Tuesday, September 16, 2008

Winter Jazz and Blues Festival: Interview with Mark Pender of The Max Weinberg 7, from Conan O'Brien

Published February 1, 2008

Bebop, blues and R&B all are a part of jazz music and all are coming to Athens this weekend for the first Winter Jazz & Blues Festival.

Many jazz acts will perform, including The Jazztet, a quintet that plays classic, contemporary and Latin jazz in addition to the music of Miles Davis and Pat Metheny. Old School Union is a seven-member band out of Columbus that plays funk and old-school R&B and has performed with The Temptations. II Juicy is fronted by a vocalist reminiscent of Aretha Franklin. 
Also performing is R & B Station, which plays a great range of music from blues to classic rock to soul, and whose bandleader Mike Doughty brought in the lead act, Mark Pender.

Pender is the trumpet player for The Max Weinberg 7, the opening band for the late-night television show Late Night With Conan O’Brien. Pender has been in great musical company, having performed with Diana Ross, Bon Jovi, Joe Cocker, They Might Be Giants, Robert Cray and Bruce Springsteen.

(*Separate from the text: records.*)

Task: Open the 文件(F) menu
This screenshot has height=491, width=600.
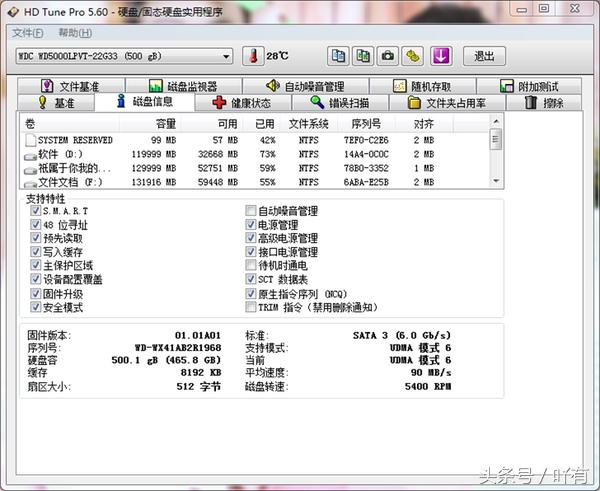Action: pyautogui.click(x=28, y=33)
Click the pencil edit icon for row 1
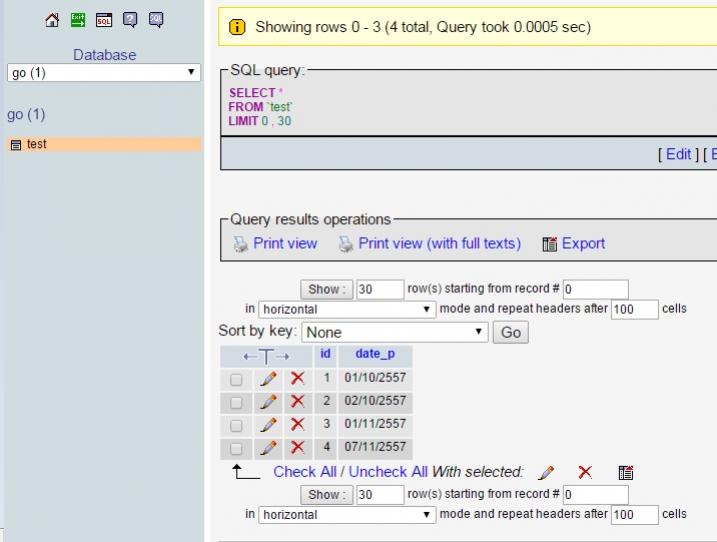The width and height of the screenshot is (717, 542). pos(268,379)
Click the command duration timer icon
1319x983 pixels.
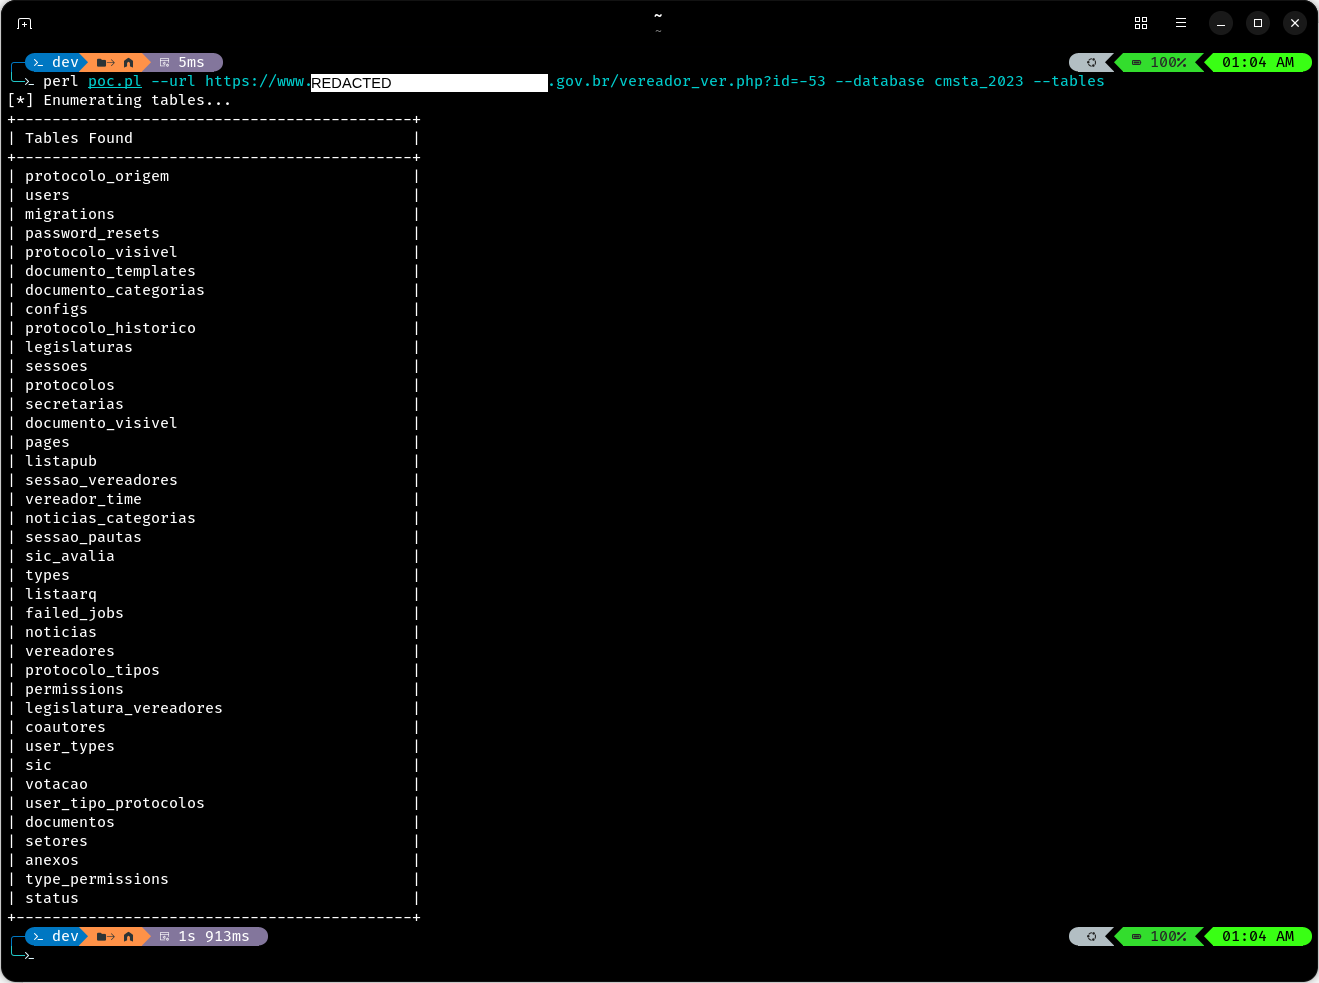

“The only shows I’ve missed with Conan were to do a few dates with (Springsteen) a couple years a go, and he is such an inspiration to work with,” Pender said. “Every time I’m around him I feel like I have learned something … I always just wanted to do jazz, but once I got a load of what that guy was doing I was like, ‘Whoa, you have mad skills.’ ”

While one of Pender’s greatest experiences was playing with “The Boss,” such an opportunity would never have come about if he hadn’t auditioned for Conan O’Brien in 1993 after meeting Max Weinberg.

“Max is a real go-getter; he has an eye for how things work and he got the audition … I was on tour with Robert Cray but we just so happened to have a couple of days off, so we did the audition and while I was on the road I found out we got the gig,” Pender said. “I was blown away … and we taped our first episode of Conan on Sept. 13, 1993.”

Although the stability of 15 years on Conan has given Pender the feeling of being a true New Yorker, he misses his days on the road. Pender got his nickname “The Loveman” from his time playing with Steven Van Zandt, a guitarist for Bruce Springsteen’s E Street Band.

“(Van Zandt) was knocking on my hotel room door one night and I had on Marvin Gaye’s “Sexual Healing” and I was singing in my room with headphones on and so I didn’t answer the door,” Pender said. “So that night he introduces me as ‘The Loveman’ and it stuck … its kind of hard to explain (the nickname to your wife) when you are married,” Pender said. 
But now Pender gets his chance to get back on the road — at least temporarily — to play the jazz festival this weekend, as well as hold a music workshop for junior high and high school kids Saturday.

“It’s going to be great working with the students directly,” Pender said. “We’ll probably talk about improvising and then just get to playing.”

Pender will be playing each night of the festival, beginning with a jam at Casa Nueva with R & B Station.